Valencia es la tierra de las flores, de la luz y del amor. A partir de ahora, también es, junto con Madrid, la gran despensa de votos del PP. La foto fija de la noche electoral en la sede socialista en la calle Blanquerías, o en el Hotel Hesperia donde EU y Bloc esperaban celebrar su condición de llave del cambio, dejaba lugar a pocas dudas.
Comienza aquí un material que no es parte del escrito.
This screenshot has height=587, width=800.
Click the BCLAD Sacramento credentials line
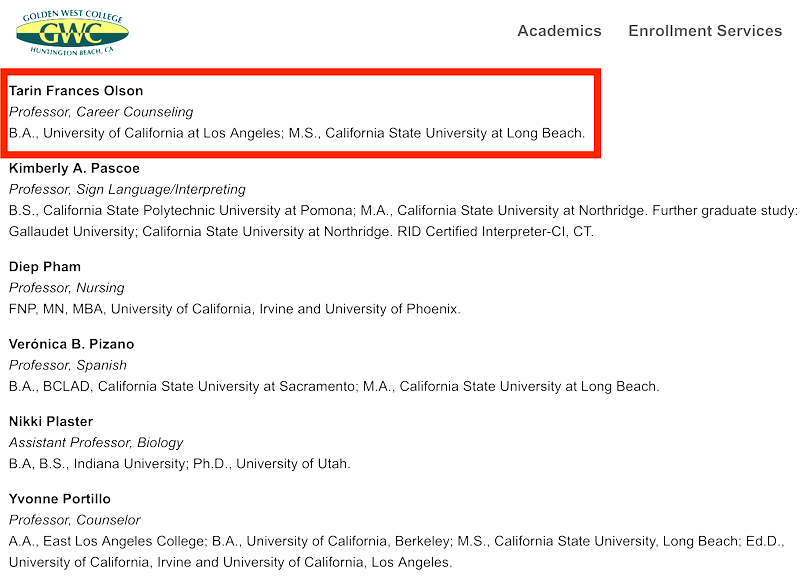pos(334,386)
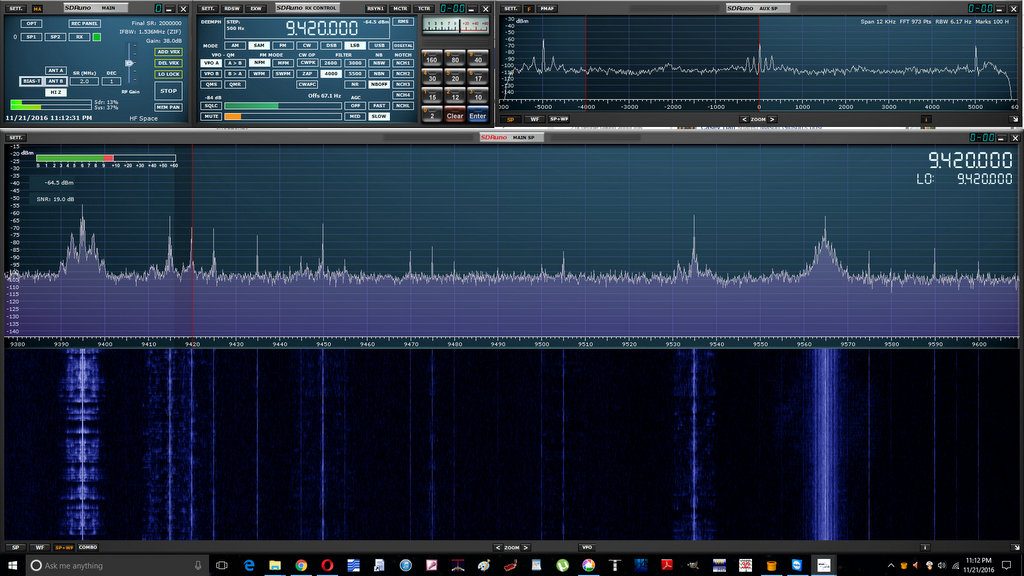Switch to the COMBO display mode
Screen dimensions: 1024x576
click(x=89, y=547)

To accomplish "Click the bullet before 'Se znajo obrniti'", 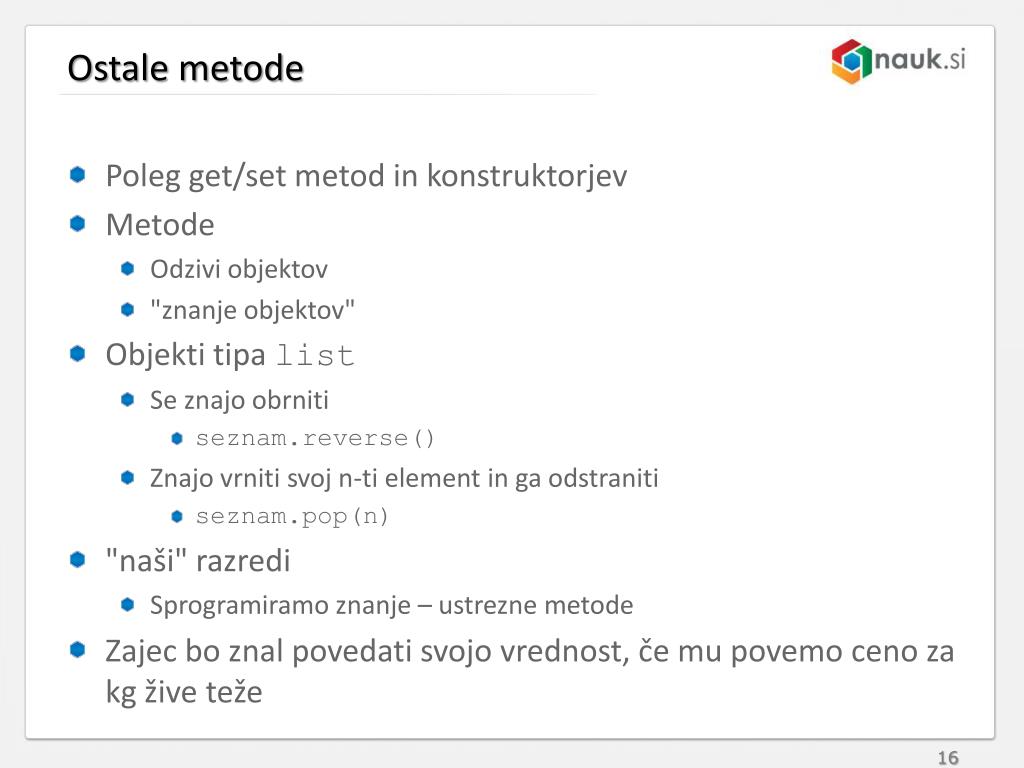I will click(x=127, y=399).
Sólo algunos semblantes contrastaban entre aquella galería de rostros desencajados: Enric Morera que observaba como la aritmética del desastre le convertían un cero por cero en dos diputados, y Carmen Alborch que después de que la apisonadora de Rita Barberá le dejase hecho unos zorros sus expectativas con diseño de Montesinos, continuaba, como siempre, sonriendo. Por el contrario, en Ignasi Pla, Glòria Marcos o Amadeo Sanchis, ni siquiera existía perplejidad. Presentaban más bien esa mirada perdida del boxeador, que tras sufrir en su rostro el castigo de una serie alternada de crochets de derecha e izquierda, siente como estalla su mentón por el impacto de un gancho y le parece estar bailando en el vacío durante ese eterno instante previo a su precipitarse sobre la lona.
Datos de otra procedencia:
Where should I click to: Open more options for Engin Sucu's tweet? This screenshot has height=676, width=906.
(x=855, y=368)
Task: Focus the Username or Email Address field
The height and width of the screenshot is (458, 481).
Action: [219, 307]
Y después se hizo el silencio, mientras que afuera la música del tiovivo popular continuaba marcando sus estridentes compases de Copa América o nuevas partituras automovilísticas recreadas por Bernie Ecclestone. Un hedonismo vacío, envidiado por una izquierda realista que sólo tenía para ofrecer la diversión de una geganta de cartón piedra, y criticado por una siniestra idealista, empeñada en aguar la fiesta a los invitados en nombre de un difuso y sostenible sentido común.
Porque desde que el social-liberal Carlos Solchaga concentrara, allá por los años 80, toda la sapiencia de la nueva economía en su célebre soflama “enriqueceos”, y la posmodernidad convirtiera la cultura crítica en mera lentejuela, el respetable público está para pocos espectáculos reflexivos. El debate político se reduce así a lo básico: la izquierda que nos quitó el agua del Ebro y pretende dejarnos hasta sin “Aquí hay tomate”. O lo que es peor, los radicales trasnochados que amenazan con dejar sin recalificar el huerto del abuelo, PAI intuido con el que pagar la hipoteca del adosado o ese flamante BMW con el que llevar a los niños al colegio concertado.
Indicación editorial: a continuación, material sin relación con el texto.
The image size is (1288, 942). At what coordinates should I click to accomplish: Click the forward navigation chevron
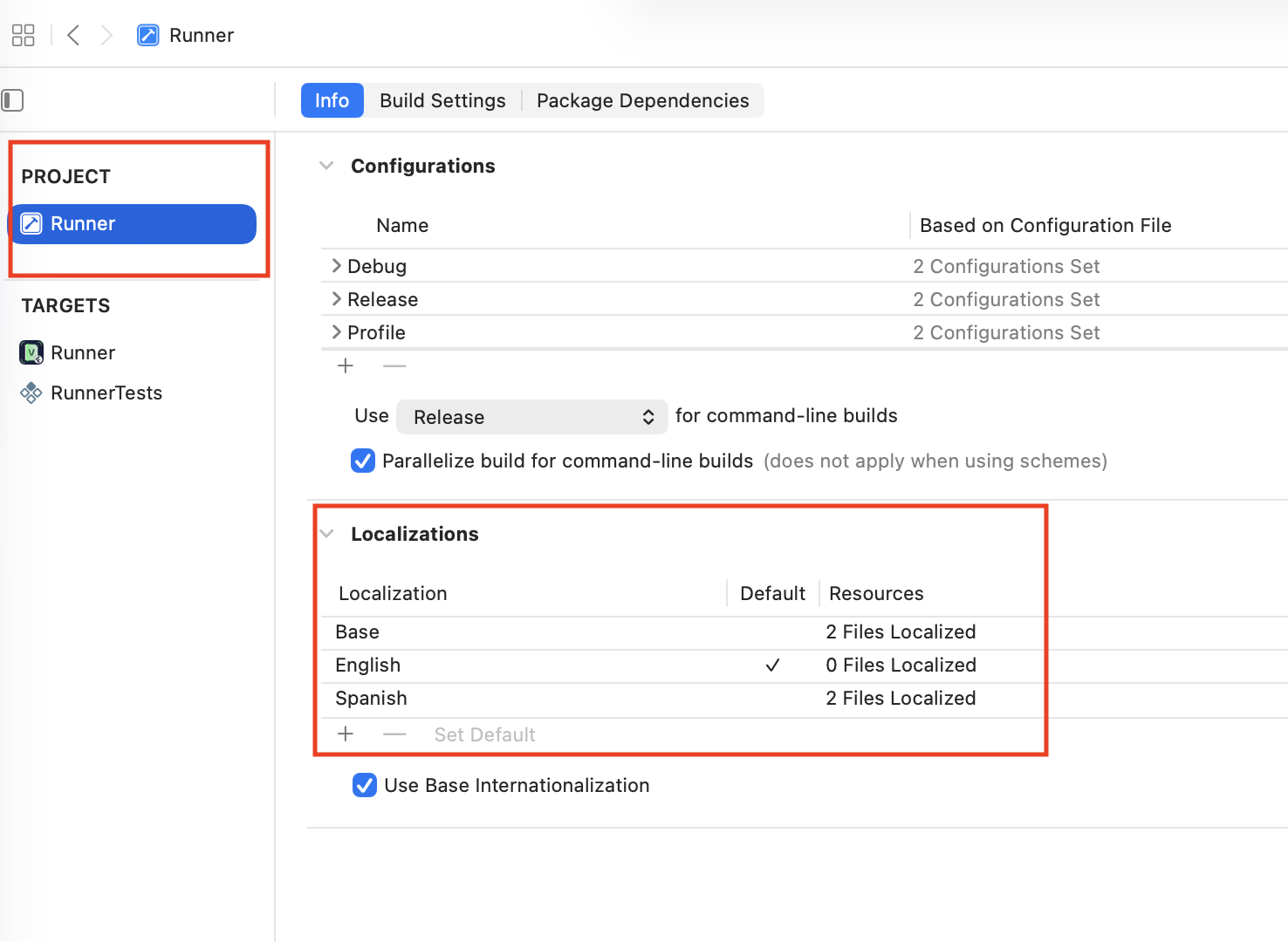(x=106, y=35)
Hasta el cambio climático parece conjurarse en beneficio de este Levante, por fin, eternamente feliz, transformando las estaciones en un perpetuo verano para mayor intensidad de esa luz tan alababa, junto al amor, por el célebre pasodoble. En cuanto al tercer vértice del trípode sobre el que se asientan las esencias valencianas, las flores, nada mejor que un poco de cuidado diario para lucir radiante a los ojos del jardinero más exigente. Ya se encargó de recordarlo el exultante Carlos Fabra tras conocer el recuento de papeletas: “cuanta más mierda nos echen, más crecemos”, dejando así constancia de sus amplios conocimientos sobre los asuntos del estiércol.